Hasselbeck made his broadcasting TV debut on September 23, 2007, announcing the Arizona Cardinals and Baltimore Ravens game for NFL on Fox. He is currently a TV sports analyst for ESPN, and has been on SportsNet New York and Sirius NFL Radio as well. He also works as a fantasy football analyst and co-hosts Fantasy Football Now on ESPN2 and ESPN.com.


Personal Life

He met his future wife, Elisabeth Filarsk during his college days and soon began dating her. They spent 14 hours together on their first date and on that day in the football stadium of their college they shared their first kiss. They got married in her hometown, with a nice ceremony for 200 guests.

Elisabeth is famous for being a contestant on Survivor, and for her traditionalist views as co-host of the Emmy-winning ABC show The View. The show has a cast of all females. They try to have females from different walks of life so that they can provide viewers with different viewpoints. Rumors started popping up that Elisabeth’s conservative outlook was becoming more and more unpopular with viewers, allegedly resulting in her termination from the show. More in line with her political beliefs, Elisabeth joined the right wing morning news talk show Fox and Friends. The couple have three kids, one daughter and two sons. On November 23, 2015 Elisabeth made a teary-eyed announcement that she was leaving television to focus on her family.

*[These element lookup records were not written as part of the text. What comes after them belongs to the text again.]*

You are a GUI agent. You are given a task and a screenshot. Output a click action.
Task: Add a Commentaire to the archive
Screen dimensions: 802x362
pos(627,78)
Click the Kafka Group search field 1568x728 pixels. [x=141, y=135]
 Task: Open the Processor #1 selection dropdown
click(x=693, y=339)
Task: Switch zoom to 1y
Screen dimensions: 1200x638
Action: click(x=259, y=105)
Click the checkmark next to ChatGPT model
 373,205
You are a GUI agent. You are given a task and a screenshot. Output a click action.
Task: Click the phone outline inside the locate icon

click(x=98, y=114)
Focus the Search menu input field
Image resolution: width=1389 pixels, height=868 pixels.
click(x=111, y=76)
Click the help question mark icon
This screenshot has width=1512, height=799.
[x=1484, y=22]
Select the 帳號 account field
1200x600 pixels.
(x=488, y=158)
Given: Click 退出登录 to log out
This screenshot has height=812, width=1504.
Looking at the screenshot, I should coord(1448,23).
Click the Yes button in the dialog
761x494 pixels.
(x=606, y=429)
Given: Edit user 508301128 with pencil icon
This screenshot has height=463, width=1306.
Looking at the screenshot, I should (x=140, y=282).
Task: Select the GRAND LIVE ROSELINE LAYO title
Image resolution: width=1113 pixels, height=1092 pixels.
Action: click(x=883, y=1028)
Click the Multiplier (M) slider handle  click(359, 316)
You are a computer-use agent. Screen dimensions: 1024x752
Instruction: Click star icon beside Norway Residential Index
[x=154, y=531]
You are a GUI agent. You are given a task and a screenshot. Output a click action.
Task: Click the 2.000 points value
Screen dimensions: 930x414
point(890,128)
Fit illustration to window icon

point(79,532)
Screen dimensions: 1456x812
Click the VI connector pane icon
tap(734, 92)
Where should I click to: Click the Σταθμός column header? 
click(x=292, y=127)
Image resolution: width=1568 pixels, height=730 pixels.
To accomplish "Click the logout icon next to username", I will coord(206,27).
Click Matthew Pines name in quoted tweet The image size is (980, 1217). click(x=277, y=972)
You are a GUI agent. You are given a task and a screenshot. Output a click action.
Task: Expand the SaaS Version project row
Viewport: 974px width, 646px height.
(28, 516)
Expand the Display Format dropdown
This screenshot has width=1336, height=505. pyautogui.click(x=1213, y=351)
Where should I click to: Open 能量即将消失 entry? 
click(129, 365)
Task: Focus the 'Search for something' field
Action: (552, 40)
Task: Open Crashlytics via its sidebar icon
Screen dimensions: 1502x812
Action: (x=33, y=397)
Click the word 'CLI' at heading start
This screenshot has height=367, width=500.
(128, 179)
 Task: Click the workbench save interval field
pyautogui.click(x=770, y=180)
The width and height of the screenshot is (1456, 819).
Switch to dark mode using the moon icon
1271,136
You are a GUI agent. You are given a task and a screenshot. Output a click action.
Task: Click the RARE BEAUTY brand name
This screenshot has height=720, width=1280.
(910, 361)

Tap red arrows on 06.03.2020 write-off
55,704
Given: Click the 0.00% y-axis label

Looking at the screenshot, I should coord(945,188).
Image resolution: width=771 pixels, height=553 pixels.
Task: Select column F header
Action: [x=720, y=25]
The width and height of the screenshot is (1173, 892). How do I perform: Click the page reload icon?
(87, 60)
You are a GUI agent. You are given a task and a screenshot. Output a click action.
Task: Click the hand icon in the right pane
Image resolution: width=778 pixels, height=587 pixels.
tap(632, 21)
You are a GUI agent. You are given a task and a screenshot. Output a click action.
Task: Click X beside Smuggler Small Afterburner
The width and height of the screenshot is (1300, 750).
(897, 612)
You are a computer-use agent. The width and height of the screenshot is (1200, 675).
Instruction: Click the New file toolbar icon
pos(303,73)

The Hasselbecks seem to have a great sense of humor. Tim has said that he is better known as “the boyfriend of Elisabeth from Survivor” than as a NFL quarterback. He often comes across as having a quiet and reserved demeanor. Elisabeth on the other hand, is a person who is always up to something. In 2010, the Hasselbecks performed a “job swap,” requiring Elisabeth to provide live NFL commentary and Tim to improvise on the morning talk show with the rest of the bubbly, all-female panel of The View.

In 2012, the couple decided to leave the city life behind. They sold their Upper West Side apartment for 3 million dollars, and traded up for a big house in the suburbs for the sake of their children. Their house in the city, with four bedrooms and three bathrooms, was dwarfed by their new home. The 7,600 square foot Greenwich estate has seven bedrooms and nine bathrooms, an au pair suite, and is located in an area filled with hedge fund managers. This lavish family home cost the power couple 4.2 million dollars. They wanted to raise their kids in the quiet suburbs instead of the noisy city. They felt that their children would become better people if they were raised in a peaceful area and away from the potential problems and danger of the city.

Rumors briefly flared up that Tim and Elisabeth were getting divorced because Elisabeth stopped wearing her wedding ring on TV. However, these suspicions were short-lived because Elisabeth had a legit and boring reason for not wearing the ring. Tim is reportedly “the leader at home” and the family upholds traditional Christian values like Elisabeth has always promoted on her shows. They are a perfect match because of their religious views. If Tim had a different faith, there is no way Elisabeth would have stayed married to him. She is such a devoted believer in her faith that she has managed to get into trouble for sticking to her views. Many of her critics don’t understand why she can have such outdates views in this modern world but she doesn’t care. She will speak her voice on issues that matter to her even if it gets her fired.

Elisabeth told US Magazine how Tim has translated his skills from the football field to their family life, ““He’s the leader at home. You know he was a quarterback on field, he’s a quarterback at our house, and I like it that way. Our house works best because of his leadership, and I can be bold, but he’s our general.”